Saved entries
• • • • • • •
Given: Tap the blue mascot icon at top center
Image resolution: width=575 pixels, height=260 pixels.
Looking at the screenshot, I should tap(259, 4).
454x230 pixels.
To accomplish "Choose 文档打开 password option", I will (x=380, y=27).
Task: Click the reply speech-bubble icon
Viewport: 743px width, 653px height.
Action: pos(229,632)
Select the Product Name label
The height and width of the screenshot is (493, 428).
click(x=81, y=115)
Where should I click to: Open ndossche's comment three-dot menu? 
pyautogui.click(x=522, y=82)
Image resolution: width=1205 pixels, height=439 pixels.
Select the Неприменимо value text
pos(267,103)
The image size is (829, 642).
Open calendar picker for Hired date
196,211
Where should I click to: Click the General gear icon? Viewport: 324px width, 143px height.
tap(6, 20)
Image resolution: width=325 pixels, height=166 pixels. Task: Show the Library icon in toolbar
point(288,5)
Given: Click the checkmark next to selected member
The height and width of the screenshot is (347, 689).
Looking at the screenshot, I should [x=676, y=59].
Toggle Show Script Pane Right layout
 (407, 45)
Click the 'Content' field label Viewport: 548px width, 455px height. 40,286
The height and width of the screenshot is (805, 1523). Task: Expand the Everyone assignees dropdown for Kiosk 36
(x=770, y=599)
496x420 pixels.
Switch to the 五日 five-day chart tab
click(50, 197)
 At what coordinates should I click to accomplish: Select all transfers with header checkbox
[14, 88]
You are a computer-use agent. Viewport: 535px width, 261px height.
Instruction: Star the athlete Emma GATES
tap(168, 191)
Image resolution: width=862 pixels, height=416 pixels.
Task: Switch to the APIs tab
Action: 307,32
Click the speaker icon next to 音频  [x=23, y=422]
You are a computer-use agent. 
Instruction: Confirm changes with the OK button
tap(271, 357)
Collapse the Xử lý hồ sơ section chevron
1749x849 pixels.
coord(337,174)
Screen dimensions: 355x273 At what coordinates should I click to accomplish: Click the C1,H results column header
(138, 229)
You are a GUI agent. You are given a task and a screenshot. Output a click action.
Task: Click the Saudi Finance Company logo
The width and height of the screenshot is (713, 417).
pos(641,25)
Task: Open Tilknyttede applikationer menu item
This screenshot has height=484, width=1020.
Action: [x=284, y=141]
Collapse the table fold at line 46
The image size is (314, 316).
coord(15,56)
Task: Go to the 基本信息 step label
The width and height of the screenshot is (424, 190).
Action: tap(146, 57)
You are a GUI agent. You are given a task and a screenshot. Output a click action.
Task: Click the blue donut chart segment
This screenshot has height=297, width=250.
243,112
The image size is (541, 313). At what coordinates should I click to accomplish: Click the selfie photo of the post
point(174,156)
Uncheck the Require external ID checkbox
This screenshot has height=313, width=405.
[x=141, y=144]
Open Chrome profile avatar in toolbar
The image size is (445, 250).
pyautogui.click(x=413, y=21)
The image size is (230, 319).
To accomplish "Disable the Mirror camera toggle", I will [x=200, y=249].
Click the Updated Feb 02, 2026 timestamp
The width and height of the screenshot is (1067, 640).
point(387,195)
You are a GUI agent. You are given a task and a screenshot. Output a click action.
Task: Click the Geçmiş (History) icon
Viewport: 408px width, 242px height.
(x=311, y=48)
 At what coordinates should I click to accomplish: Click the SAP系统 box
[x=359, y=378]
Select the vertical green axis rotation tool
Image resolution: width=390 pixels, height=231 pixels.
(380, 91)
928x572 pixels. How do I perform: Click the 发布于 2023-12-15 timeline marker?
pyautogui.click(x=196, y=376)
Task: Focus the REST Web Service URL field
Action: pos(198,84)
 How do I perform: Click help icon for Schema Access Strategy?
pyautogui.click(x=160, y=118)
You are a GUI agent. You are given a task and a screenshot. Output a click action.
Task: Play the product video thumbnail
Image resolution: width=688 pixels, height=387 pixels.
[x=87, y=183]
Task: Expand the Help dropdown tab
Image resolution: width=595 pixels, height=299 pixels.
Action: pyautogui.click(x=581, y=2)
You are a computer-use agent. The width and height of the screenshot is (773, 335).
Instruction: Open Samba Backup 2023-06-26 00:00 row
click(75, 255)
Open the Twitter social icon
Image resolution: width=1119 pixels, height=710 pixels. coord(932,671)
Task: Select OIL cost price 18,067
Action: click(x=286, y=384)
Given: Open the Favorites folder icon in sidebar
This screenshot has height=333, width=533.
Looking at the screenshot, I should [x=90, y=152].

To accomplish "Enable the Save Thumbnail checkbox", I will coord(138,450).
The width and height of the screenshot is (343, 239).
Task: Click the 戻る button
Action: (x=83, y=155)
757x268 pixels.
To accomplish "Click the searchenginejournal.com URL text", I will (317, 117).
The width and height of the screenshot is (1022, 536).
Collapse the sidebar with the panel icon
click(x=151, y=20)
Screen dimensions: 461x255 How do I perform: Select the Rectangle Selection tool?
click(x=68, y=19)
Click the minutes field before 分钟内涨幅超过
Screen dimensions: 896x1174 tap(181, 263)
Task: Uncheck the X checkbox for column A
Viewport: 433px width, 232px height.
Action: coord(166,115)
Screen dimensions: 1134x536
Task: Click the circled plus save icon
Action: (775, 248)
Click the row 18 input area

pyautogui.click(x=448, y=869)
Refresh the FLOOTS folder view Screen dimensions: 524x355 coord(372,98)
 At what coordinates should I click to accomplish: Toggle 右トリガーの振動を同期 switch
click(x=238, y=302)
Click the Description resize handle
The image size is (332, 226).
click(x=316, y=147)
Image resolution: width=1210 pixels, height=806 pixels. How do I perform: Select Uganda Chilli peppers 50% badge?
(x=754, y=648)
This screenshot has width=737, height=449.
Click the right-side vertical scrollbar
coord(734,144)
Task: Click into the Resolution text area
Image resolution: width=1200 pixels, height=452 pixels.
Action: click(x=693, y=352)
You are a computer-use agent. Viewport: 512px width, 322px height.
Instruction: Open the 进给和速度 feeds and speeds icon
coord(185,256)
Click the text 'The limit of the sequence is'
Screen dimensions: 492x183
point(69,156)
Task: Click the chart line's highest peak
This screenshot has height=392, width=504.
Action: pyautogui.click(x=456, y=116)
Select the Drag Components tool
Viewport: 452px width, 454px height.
• • • • • • •
→ EXERCISE REQUIREMENTS
An exact copy of every entry is what's needed, so retype them all.

→ SOLVED PROBLEM
Given: Tap the blue mascot icon at top center
Image resolution: width=575 pixels, height=260 pixels.
Looking at the screenshot, I should tap(259, 4).
454x230 pixels.
To accomplish "Choose 文档打开 password option", I will (x=380, y=27).
Task: Click the reply speech-bubble icon
Viewport: 743px width, 653px height.
Action: pos(229,632)
Select the Product Name label
The height and width of the screenshot is (493, 428).
click(x=81, y=115)
Where should I click to: Open ndossche's comment three-dot menu? 
pyautogui.click(x=522, y=82)
Image resolution: width=1205 pixels, height=439 pixels.
Select the Неприменимо value text
pos(267,103)
The image size is (829, 642).
Open calendar picker for Hired date
196,211
Where should I click to: Click the General gear icon? Viewport: 324px width, 143px height.
tap(6, 20)
Image resolution: width=325 pixels, height=166 pixels. Task: Show the Library icon in toolbar
point(288,5)
Given: Click the checkmark next to selected member
The height and width of the screenshot is (347, 689).
Looking at the screenshot, I should [x=676, y=59].
Toggle Show Script Pane Right layout
 (407, 45)
Click the 'Content' field label Viewport: 548px width, 455px height. 40,286
The height and width of the screenshot is (805, 1523). Task: Expand the Everyone assignees dropdown for Kiosk 36
(x=770, y=599)
496x420 pixels.
Switch to the 五日 five-day chart tab
click(50, 197)
 At what coordinates should I click to accomplish: Select all transfers with header checkbox
[14, 88]
You are a computer-use agent. Viewport: 535px width, 261px height.
Instruction: Star the athlete Emma GATES
tap(168, 191)
Image resolution: width=862 pixels, height=416 pixels.
Task: Switch to the APIs tab
Action: 307,32
Click the speaker icon next to 音频  [x=23, y=422]
You are a computer-use agent. 
Instruction: Confirm changes with the OK button
tap(271, 357)
Collapse the Xử lý hồ sơ section chevron
1749x849 pixels.
coord(337,174)
Screen dimensions: 355x273 At what coordinates should I click to accomplish: Click the C1,H results column header
(138, 229)
You are a GUI agent. You are given a task and a screenshot. Output a click action.
Task: Click the Saudi Finance Company logo
The width and height of the screenshot is (713, 417).
pos(641,25)
Task: Open Tilknyttede applikationer menu item
This screenshot has height=484, width=1020.
Action: [x=284, y=141]
Collapse the table fold at line 46
The image size is (314, 316).
coord(15,56)
Task: Go to the 基本信息 step label
The width and height of the screenshot is (424, 190).
Action: tap(146, 57)
You are a GUI agent. You are given a task and a screenshot. Output a click action.
Task: Click the blue donut chart segment
This screenshot has height=297, width=250.
243,112
The image size is (541, 313). At what coordinates should I click to accomplish: Click the selfie photo of the post
point(174,156)
Uncheck the Require external ID checkbox
This screenshot has height=313, width=405.
[x=141, y=144]
Open Chrome profile avatar in toolbar
The image size is (445, 250).
pyautogui.click(x=413, y=21)
The image size is (230, 319).
To accomplish "Disable the Mirror camera toggle", I will [x=200, y=249].
Click the Updated Feb 02, 2026 timestamp
The width and height of the screenshot is (1067, 640).
point(387,195)
You are a GUI agent. You are given a task and a screenshot. Output a click action.
Task: Click the Geçmiş (History) icon
Viewport: 408px width, 242px height.
(x=311, y=48)
 At what coordinates should I click to accomplish: Click the SAP系统 box
[x=359, y=378]
Select the vertical green axis rotation tool
Image resolution: width=390 pixels, height=231 pixels.
(380, 91)
928x572 pixels. How do I perform: Click the 发布于 2023-12-15 timeline marker?
pyautogui.click(x=196, y=376)
Task: Focus the REST Web Service URL field
Action: pos(198,84)
 How do I perform: Click help icon for Schema Access Strategy?
pyautogui.click(x=160, y=118)
You are a GUI agent. You are given a task and a screenshot. Output a click action.
Task: Play the product video thumbnail
Image resolution: width=688 pixels, height=387 pixels.
[x=87, y=183]
Task: Expand the Help dropdown tab
Image resolution: width=595 pixels, height=299 pixels.
Action: pyautogui.click(x=581, y=2)
You are a computer-use agent. The width and height of the screenshot is (773, 335).
Instruction: Open Samba Backup 2023-06-26 00:00 row
click(75, 255)
Open the Twitter social icon
Image resolution: width=1119 pixels, height=710 pixels. coord(932,671)
Task: Select OIL cost price 18,067
Action: click(x=286, y=384)
Given: Open the Favorites folder icon in sidebar
This screenshot has height=333, width=533.
Looking at the screenshot, I should [x=90, y=152].

To accomplish "Enable the Save Thumbnail checkbox", I will coord(138,450).
The width and height of the screenshot is (343, 239).
Task: Click the 戻る button
Action: (x=83, y=155)
757x268 pixels.
To accomplish "Click the searchenginejournal.com URL text", I will (317, 117).
The width and height of the screenshot is (1022, 536).
Collapse the sidebar with the panel icon
click(x=151, y=20)
Screen dimensions: 461x255 How do I perform: Select the Rectangle Selection tool?
click(x=68, y=19)
Click the minutes field before 分钟内涨幅超过
Screen dimensions: 896x1174 tap(181, 263)
Task: Uncheck the X checkbox for column A
Viewport: 433px width, 232px height.
Action: coord(166,115)
Screen dimensions: 1134x536
Task: Click the circled plus save icon
Action: (775, 248)
Click the row 18 input area

pyautogui.click(x=448, y=869)
Refresh the FLOOTS folder view Screen dimensions: 524x355 coord(372,98)
 At what coordinates should I click to accomplish: Toggle 右トリガーの振動を同期 switch
click(x=238, y=302)
Click the Description resize handle
The image size is (332, 226).
click(x=316, y=147)
Image resolution: width=1210 pixels, height=806 pixels. How do I perform: Select Uganda Chilli peppers 50% badge?
(x=754, y=648)
This screenshot has width=737, height=449.
Click the right-side vertical scrollbar
coord(734,144)
Task: Click into the Resolution text area
Image resolution: width=1200 pixels, height=452 pixels.
Action: click(x=693, y=352)
You are a computer-use agent. Viewport: 512px width, 322px height.
Instruction: Open the 进给和速度 feeds and speeds icon
coord(185,256)
Click the text 'The limit of the sequence is'
Screen dimensions: 492x183
point(69,156)
Task: Click the chart line's highest peak
This screenshot has height=392, width=504.
Action: pyautogui.click(x=456, y=116)
Select the Drag Components tool
Viewport: 452px width, 454px height.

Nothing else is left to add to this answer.